You have a cold water faucet right outside in the shot - you can check ohmic right there from it to mast and not endanger yourself.
 
As long as pipe and everything connected to it will be part of the antenna do not expect miracles.
Mike

I hear you. May need another mount for the HF and Dual Band Roll-up, and get it off this mast. Might help too.

I ordered these Fair Rite Mix 31 off EBay from a ham guy. Pack of 6.

6B19EE86-B137-4D4D-B2E7-EF799735E68C.jpeg
 
The problem lies in what the antenna receives at the same time picking up that noise - even when it is considered out of band. The ferrite will only do so much and that's for a current flowing thru the coax at a range of frequencies the ferrite core is able to be reactive upon.

That may not equate to full noise reduction no matter how hard you try.

How is the DC ground at the station?

Not to endanger you, but to think this logically, can you use the mast pipe as neutral? You could easily be able to look for a neutral or Ground at the home outlet and double check the ohmic readings. This method is easy enough for the technician because it's how they can help determine ground currents and faulty GFCIs' that are false triggering with nothing in them. Not for the timid or feint of heart literally. But a simple ohmic check of the coax shield to mast shield and earth ground can solve a lot of this by ensuring you're bonded to ground.

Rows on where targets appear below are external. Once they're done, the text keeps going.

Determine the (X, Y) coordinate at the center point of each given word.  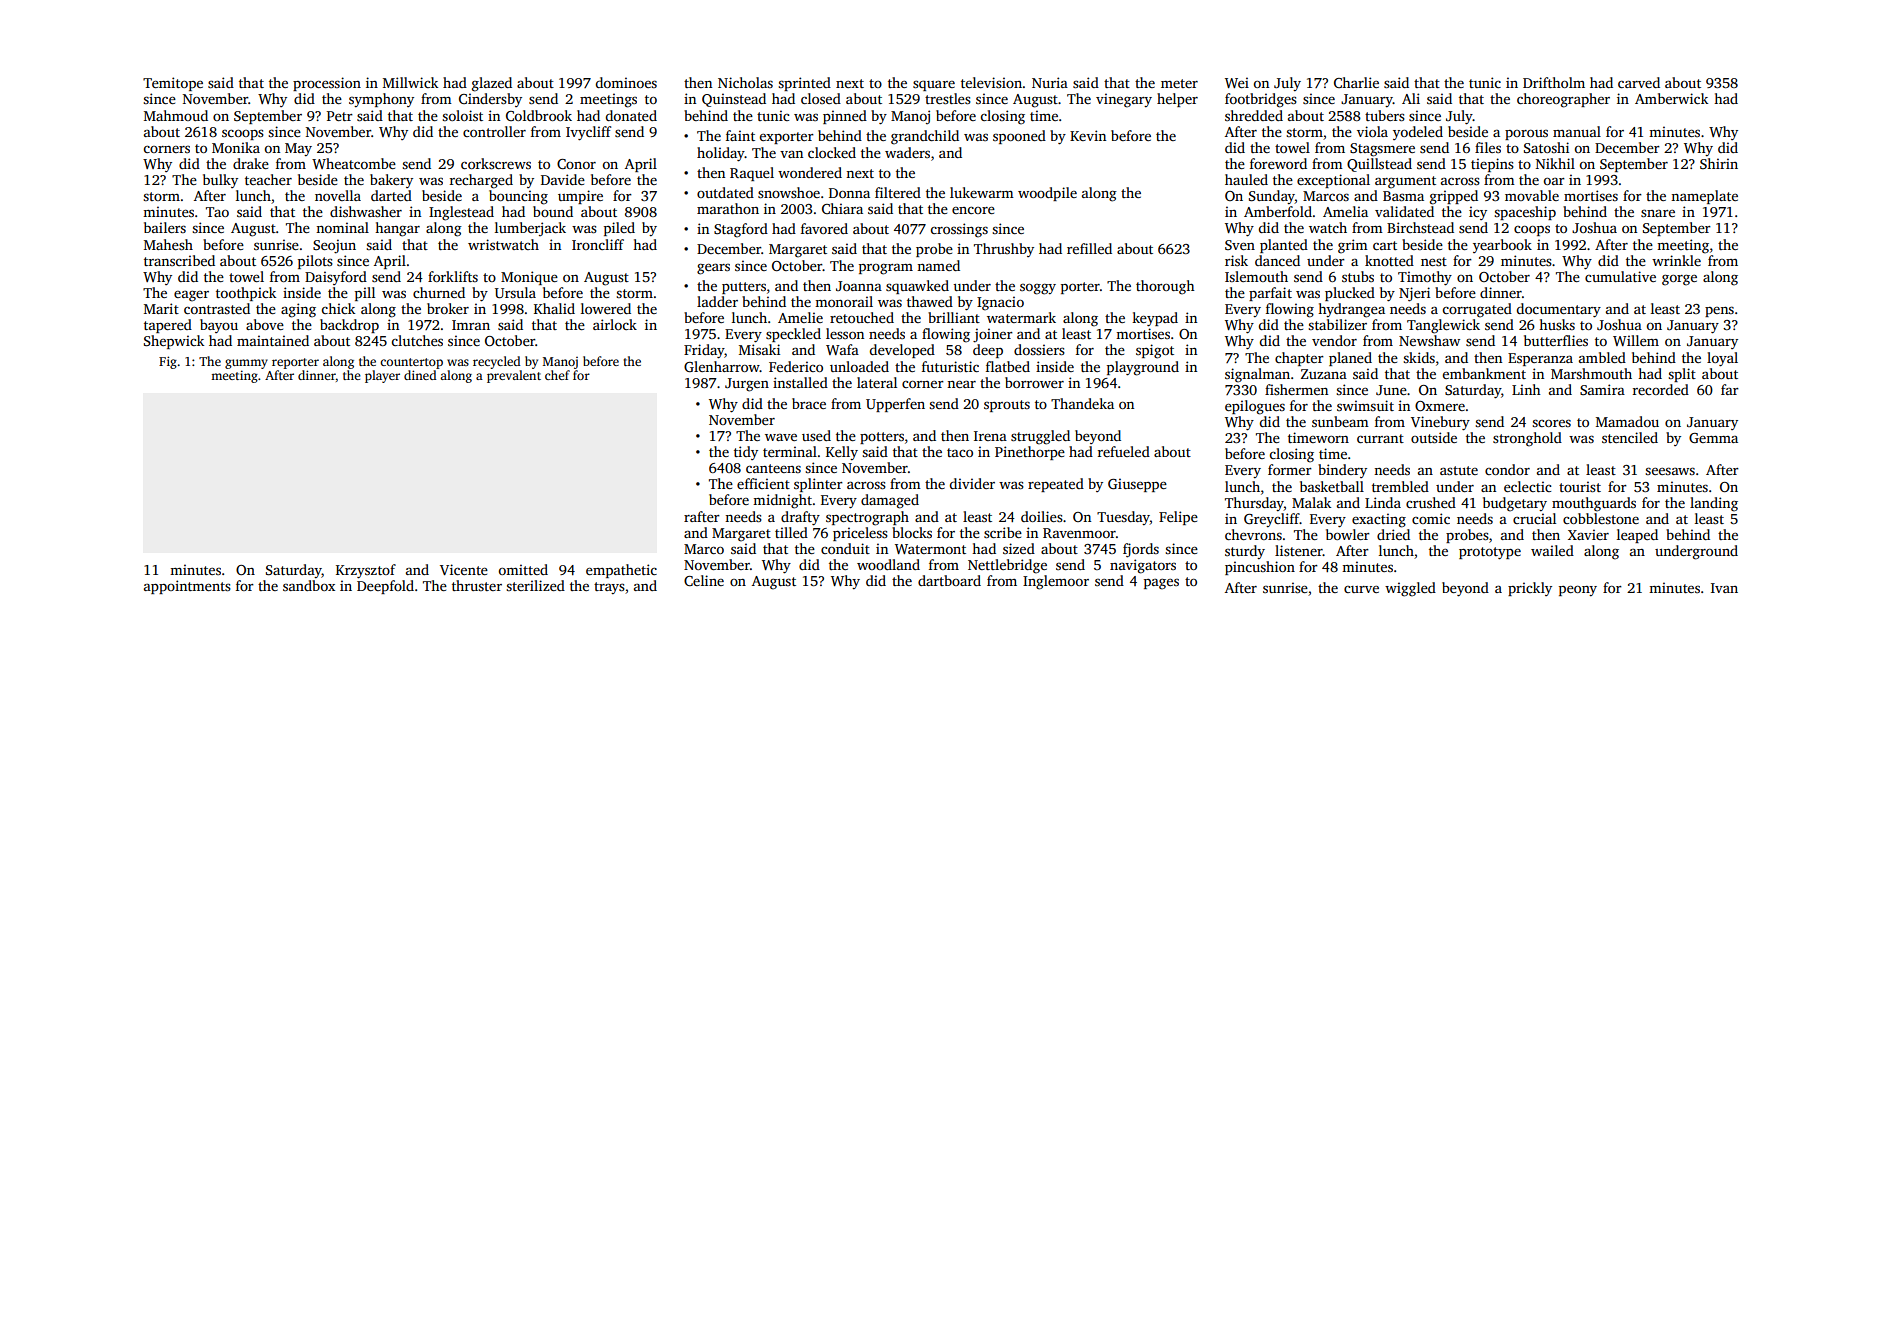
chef (557, 375)
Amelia (1345, 211)
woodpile (1047, 194)
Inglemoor (1056, 582)
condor (1507, 469)
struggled (1040, 437)
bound (553, 211)
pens (1719, 311)
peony (1578, 590)
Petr (340, 116)
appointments (187, 587)
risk (1236, 260)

You have a cold water faucet right outside in the shot - you can check ohmic right there from it to mast and not endanger yourself.

i do know from doing the electric recently the ground and neutral are tied together in the breaker box for all outlets.

I have the amp and HF rig on the 30/33 megawatt and the radio is on a separate 10/12 amp power supply. All plugged in the same outlet. The coax shield is ohm'd out from coax ground to power supply ground as I just checked that.

At my old QTH I had ground wires on the amp and HF gear tied to the groundrod just outside with the same mast and antenna. Seemed to help a tiny bit.

I really need to get the mast grounded to the dirt with a rod. Sure can't hurt.
 
This ferrite won't help. Wasted money.
That is way to go: http://www.karinya.net/g3txq/chokes/
You aim for areas marked green.
Mike
I agree with the coaxial choke route on single band antenna systems. I use wide band ferrite core chokes only on multiband antennas.
For CB it's simple - five wraps of coax on 4" PVC nipple.
 
This ferrite won't help. Wasted money.
That is way to go: http://www.karinya.net/g3txq/chokes/
You aim for areas marked green.
Mike

If I'm reading it right. 6 beads of the type 31 will get me Orange. Unfortunately I already ordered them. And for $15 I'll take the risk. Worse case I move them to my HF line before it comes in the house. The HF end fed has a counterpoise.